Pull out every line of the data below that contains the string "height", matching case exactly, and copy each of those lines.

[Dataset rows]
· · · · ·

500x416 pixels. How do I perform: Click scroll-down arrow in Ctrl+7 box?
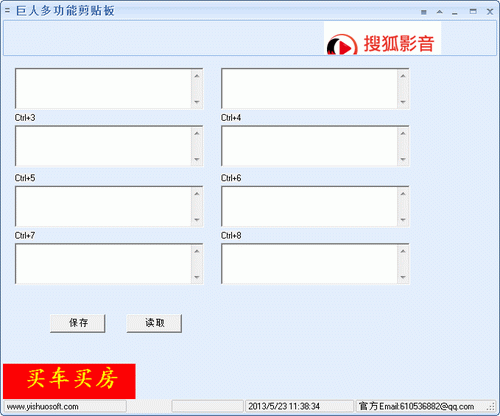point(197,277)
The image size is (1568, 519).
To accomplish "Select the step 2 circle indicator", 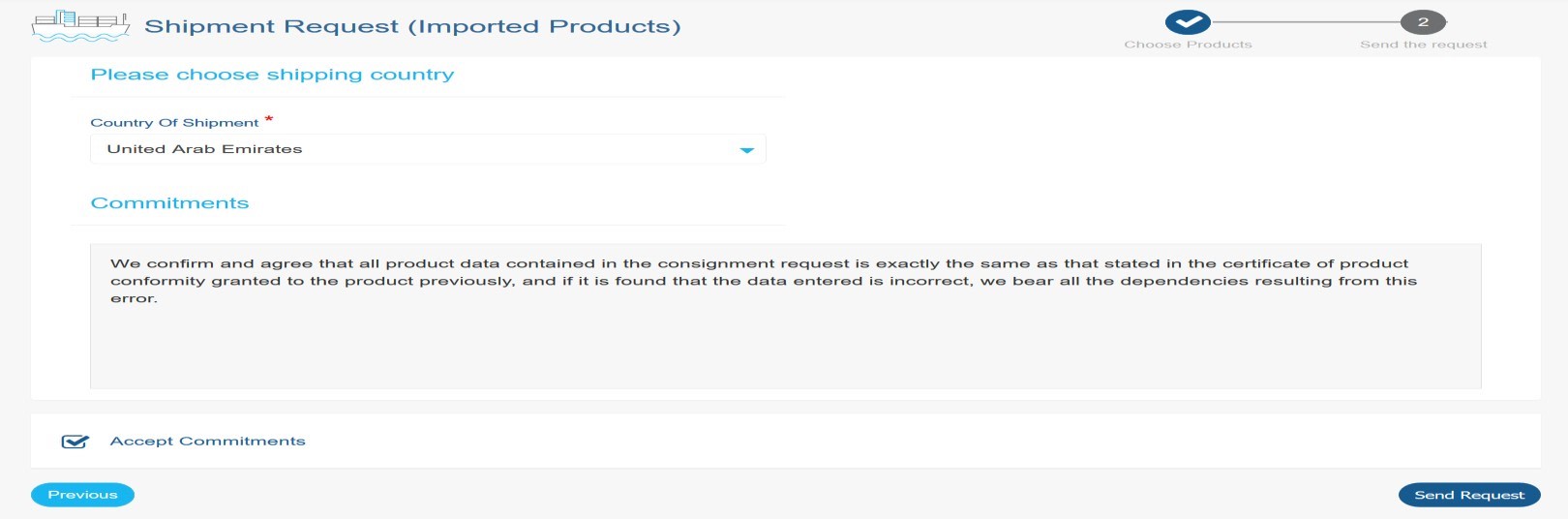I will [x=1423, y=21].
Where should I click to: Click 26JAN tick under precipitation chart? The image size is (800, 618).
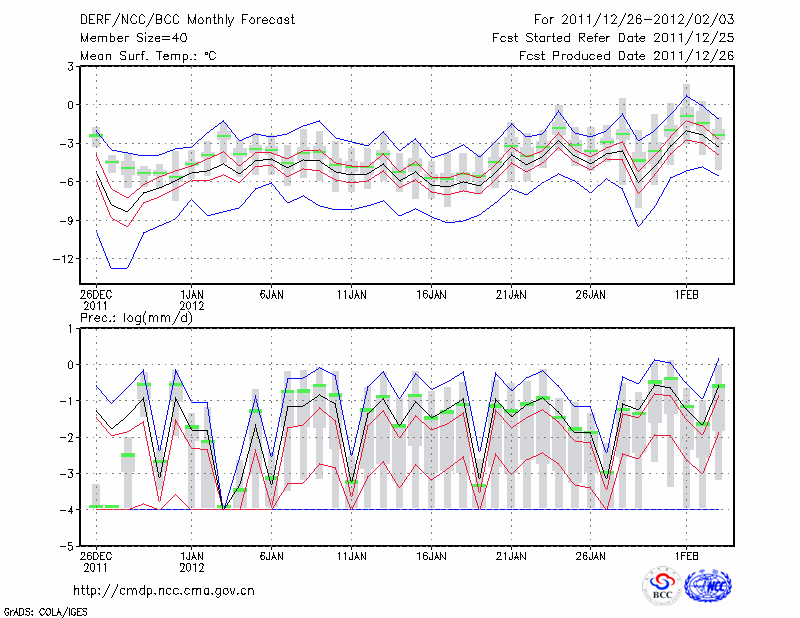591,554
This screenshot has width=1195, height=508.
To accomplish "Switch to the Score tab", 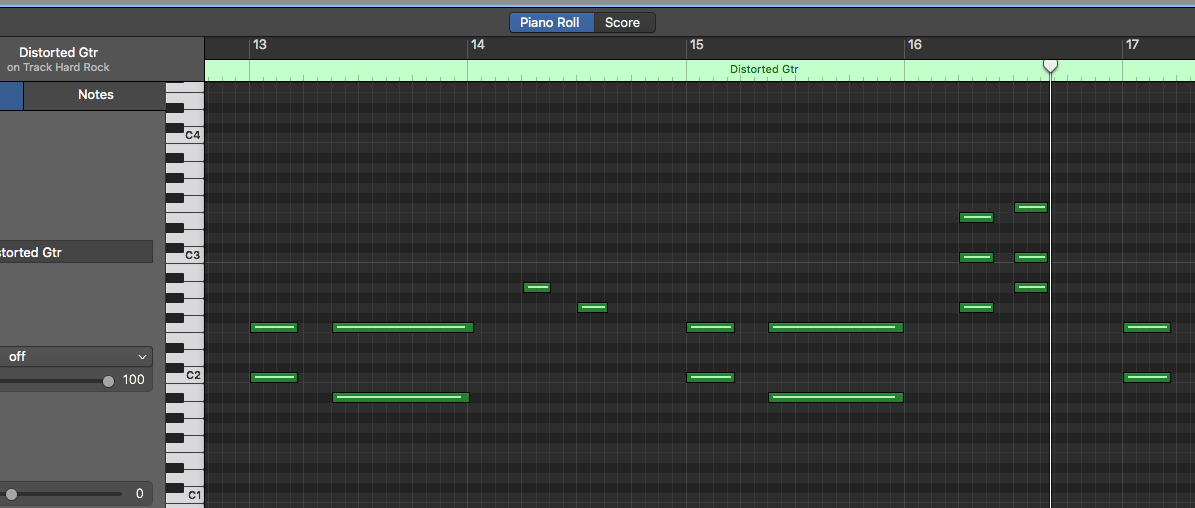I will (622, 23).
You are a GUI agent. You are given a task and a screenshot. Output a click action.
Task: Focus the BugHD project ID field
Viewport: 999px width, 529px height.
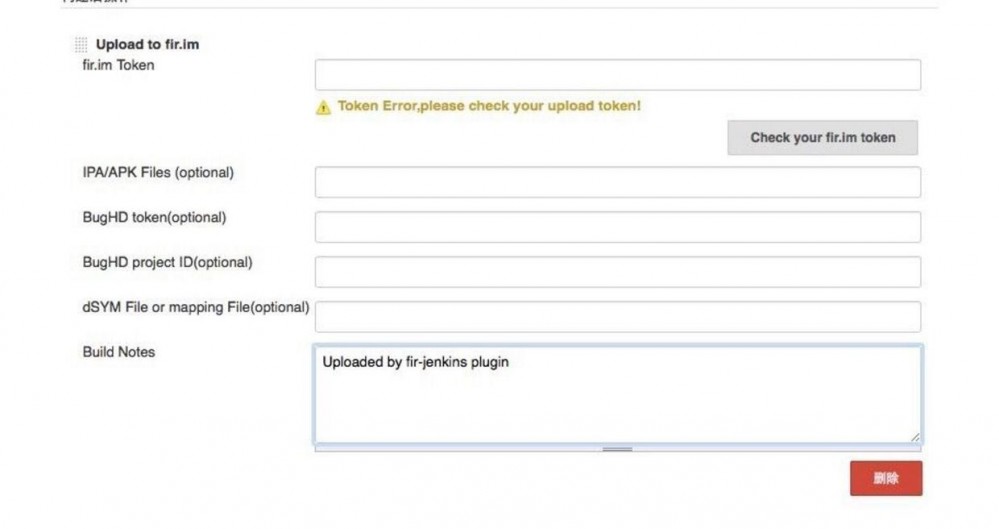pyautogui.click(x=617, y=272)
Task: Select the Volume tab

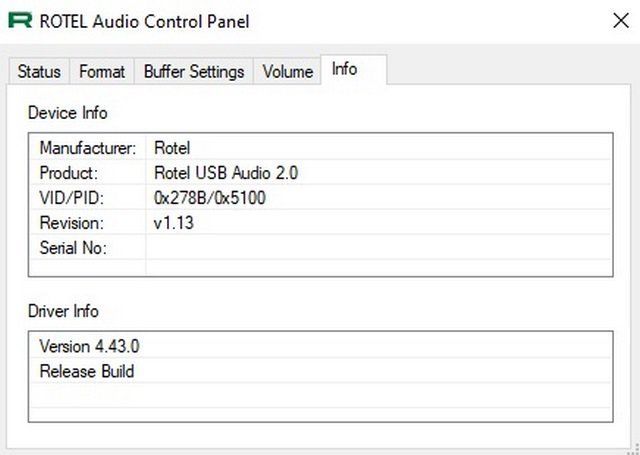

· · · · ·

### Final answer
This screenshot has width=1195, height=508.
Viewport: 999px width, 529px height.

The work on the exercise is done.